AIR BASE 201, Niger — Rising from a barren stretch of African scrubland, a half-finished drone base represents the newest front line in the United States’ global shadow war.

At its center, hundreds of Air Force personnel are feverishly working to complete a $110 million airfield that, when finished in the coming months, will be used to stalk or strike extremists deep into West and North Africa, a region where most Americans have no idea the country is fighting.

Near the runway, Army Green Berets are training Nigerien forces to carry out counterterrorism raids or fend off an enemy ambush — like the one that killed four U.S. soldiers near the Mali border last fall.

Taken together, these parallel missions reflect a largely undeclared U.S. military buildup outside the battlefields of Iraq and Afghanistan, unfolding in remote places like Yemen, Somalia and, increasingly, West Africa.

In Niger alone, the Pentagon in the past few years has doubled the number of U.S. troops, to about 800 — not to conduct unilateral combat missions, but to battle an increasingly dangerous al-Qaida, the Islamic State and even loosely associated extremist groups with proxy forces and drone strikes. The military’s missions in Niger are expected to come under scrutiny in a Defense Department investigation into the Oct. 4 ambush that is nearing release.

“The base, and the more frequent flights that its opening will allow, will give us far more situational awareness and intelligence on a region that has been a hub of illicit and extremist activity,” said P.W. Singer, a strategist at New America in Washington who has written extensively about drones. “But it will also further involve us in yet more operations and fights that few Americans are even aware our military is in.”

Where American and Nigerien officials see enhanced security in drone operations — for surveillance, strikes or protecting Special Forces patrols — others fear a potentially destabilizing impact that could hand valuable recruiting propaganda to an array of groups aligned with al-Qaida and the Islamic State.

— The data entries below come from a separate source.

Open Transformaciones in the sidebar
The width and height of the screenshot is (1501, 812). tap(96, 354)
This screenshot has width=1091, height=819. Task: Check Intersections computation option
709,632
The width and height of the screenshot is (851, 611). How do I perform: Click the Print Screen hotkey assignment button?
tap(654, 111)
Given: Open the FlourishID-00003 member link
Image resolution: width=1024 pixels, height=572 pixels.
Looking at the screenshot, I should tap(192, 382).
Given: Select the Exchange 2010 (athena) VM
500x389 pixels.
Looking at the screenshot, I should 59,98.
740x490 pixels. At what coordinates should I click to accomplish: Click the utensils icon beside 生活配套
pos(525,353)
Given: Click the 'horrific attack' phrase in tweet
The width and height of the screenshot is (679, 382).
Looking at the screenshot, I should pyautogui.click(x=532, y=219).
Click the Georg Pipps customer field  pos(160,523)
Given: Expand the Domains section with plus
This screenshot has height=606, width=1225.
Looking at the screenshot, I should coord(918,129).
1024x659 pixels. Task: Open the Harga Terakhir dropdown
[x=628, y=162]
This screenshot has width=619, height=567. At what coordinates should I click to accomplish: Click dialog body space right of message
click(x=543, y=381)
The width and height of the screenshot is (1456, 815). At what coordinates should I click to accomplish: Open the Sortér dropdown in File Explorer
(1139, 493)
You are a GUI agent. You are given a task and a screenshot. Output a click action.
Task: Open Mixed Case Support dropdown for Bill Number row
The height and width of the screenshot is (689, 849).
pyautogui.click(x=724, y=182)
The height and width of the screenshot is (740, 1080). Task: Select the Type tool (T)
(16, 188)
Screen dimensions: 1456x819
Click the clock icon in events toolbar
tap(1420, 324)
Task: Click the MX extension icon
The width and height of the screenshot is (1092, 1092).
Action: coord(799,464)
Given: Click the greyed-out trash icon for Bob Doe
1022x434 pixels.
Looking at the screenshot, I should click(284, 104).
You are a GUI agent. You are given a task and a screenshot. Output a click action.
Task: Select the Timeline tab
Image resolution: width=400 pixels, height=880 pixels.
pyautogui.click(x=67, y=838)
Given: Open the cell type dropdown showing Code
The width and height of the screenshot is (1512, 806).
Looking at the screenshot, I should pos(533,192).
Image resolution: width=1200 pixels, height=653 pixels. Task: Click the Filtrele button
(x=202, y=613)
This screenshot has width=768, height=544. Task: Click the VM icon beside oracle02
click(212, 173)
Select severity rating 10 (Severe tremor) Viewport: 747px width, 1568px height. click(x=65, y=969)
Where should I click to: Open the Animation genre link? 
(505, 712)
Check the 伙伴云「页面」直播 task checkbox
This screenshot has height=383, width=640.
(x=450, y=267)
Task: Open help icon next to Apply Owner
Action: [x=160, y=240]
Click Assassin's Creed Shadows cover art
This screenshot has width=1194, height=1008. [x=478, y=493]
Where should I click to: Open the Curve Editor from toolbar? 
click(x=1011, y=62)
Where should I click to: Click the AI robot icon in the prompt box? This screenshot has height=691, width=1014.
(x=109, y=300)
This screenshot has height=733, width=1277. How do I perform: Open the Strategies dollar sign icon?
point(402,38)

“Eliminating jihadi military leaders through drone operations could temporarily disorganize insurgent groups,” said Jean-Hervé Jezequel, deputy director of the International Crisis Group’s West Africa project in Dakar, Senegal. “But eventually the void could also lead to the rise of new and younger leaders who are likely to engage into more violent and spectacular operations to assert their leadership.”